佳澄は静かに真人の傍らに寄り添っていた。
そう経たないうち、真人と佳澄の前に、黒い傘を持った人影が現れた。
亀利谷が来たかと、真人は顔を上げた。
「やあ、お待たせしましたね、本多さん」
「き、北澤…!」
傘の縁から覗き込むようにこちらを見ている顔は、北澤のものだ。
「そろそろ来るんじゃないかと思って、様子を見に来たら、ビンゴでしたね」
黒傘を少し上げて見せた北澤の顔はにこやかだった。

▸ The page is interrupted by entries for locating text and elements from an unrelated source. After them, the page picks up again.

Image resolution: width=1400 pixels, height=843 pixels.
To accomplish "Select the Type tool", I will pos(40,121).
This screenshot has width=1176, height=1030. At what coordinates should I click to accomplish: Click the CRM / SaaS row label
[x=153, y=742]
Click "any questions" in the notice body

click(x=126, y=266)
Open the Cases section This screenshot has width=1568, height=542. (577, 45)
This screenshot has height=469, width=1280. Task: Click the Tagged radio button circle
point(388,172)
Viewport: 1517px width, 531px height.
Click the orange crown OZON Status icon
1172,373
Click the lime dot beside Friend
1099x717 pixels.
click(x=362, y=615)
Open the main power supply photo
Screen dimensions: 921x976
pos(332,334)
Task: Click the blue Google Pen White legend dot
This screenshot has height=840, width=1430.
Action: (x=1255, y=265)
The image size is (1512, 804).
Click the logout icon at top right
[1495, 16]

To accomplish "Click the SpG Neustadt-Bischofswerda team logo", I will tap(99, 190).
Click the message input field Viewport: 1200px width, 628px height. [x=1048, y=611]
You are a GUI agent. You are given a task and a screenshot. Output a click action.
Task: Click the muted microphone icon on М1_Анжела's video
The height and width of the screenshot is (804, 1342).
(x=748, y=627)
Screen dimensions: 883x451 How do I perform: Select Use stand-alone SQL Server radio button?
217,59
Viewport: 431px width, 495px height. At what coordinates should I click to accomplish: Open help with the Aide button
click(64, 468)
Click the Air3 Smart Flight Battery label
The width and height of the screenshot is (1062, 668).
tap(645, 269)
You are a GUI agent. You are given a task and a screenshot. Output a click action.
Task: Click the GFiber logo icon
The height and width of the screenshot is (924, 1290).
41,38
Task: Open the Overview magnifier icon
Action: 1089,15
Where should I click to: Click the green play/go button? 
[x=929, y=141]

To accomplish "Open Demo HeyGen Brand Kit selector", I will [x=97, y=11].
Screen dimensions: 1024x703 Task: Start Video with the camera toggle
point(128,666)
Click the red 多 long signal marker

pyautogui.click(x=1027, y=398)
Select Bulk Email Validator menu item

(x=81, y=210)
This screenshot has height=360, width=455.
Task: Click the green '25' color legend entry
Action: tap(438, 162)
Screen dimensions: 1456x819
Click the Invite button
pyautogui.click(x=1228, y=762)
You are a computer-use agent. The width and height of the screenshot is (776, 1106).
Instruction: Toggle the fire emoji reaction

爽やかといってもいい。
真人は戦慄した。
いつもは喫茶店の中、奥のソファで静かに待っている北澤が。この日に限ってわざわざ出迎えに来るとは。
いや、真人達が来ることを見張っていたのかもしれない。
「さ、外は寒いでしょう。中でコーヒーでも」
北澤は屈託なく言う。
北澤の笑顔は本物なのか、それとも顔に貼り付けただけのものなのか。読み取ることは出来ない。
もし北澤が、まだ真人に正体を知られていないと思っているのなら、ここで断ることは余計な疑いを招くだろう。
どうすることも出来ない。
しおりと亀利谷はまだ来ない。
二人がやってくるまで、時間を引き延ばしてみるしかないだろう。
真人と佳澄は、傘を畳んで傘立てに入れ、北澤に続いて喫茶店の自動ドアをくぐった。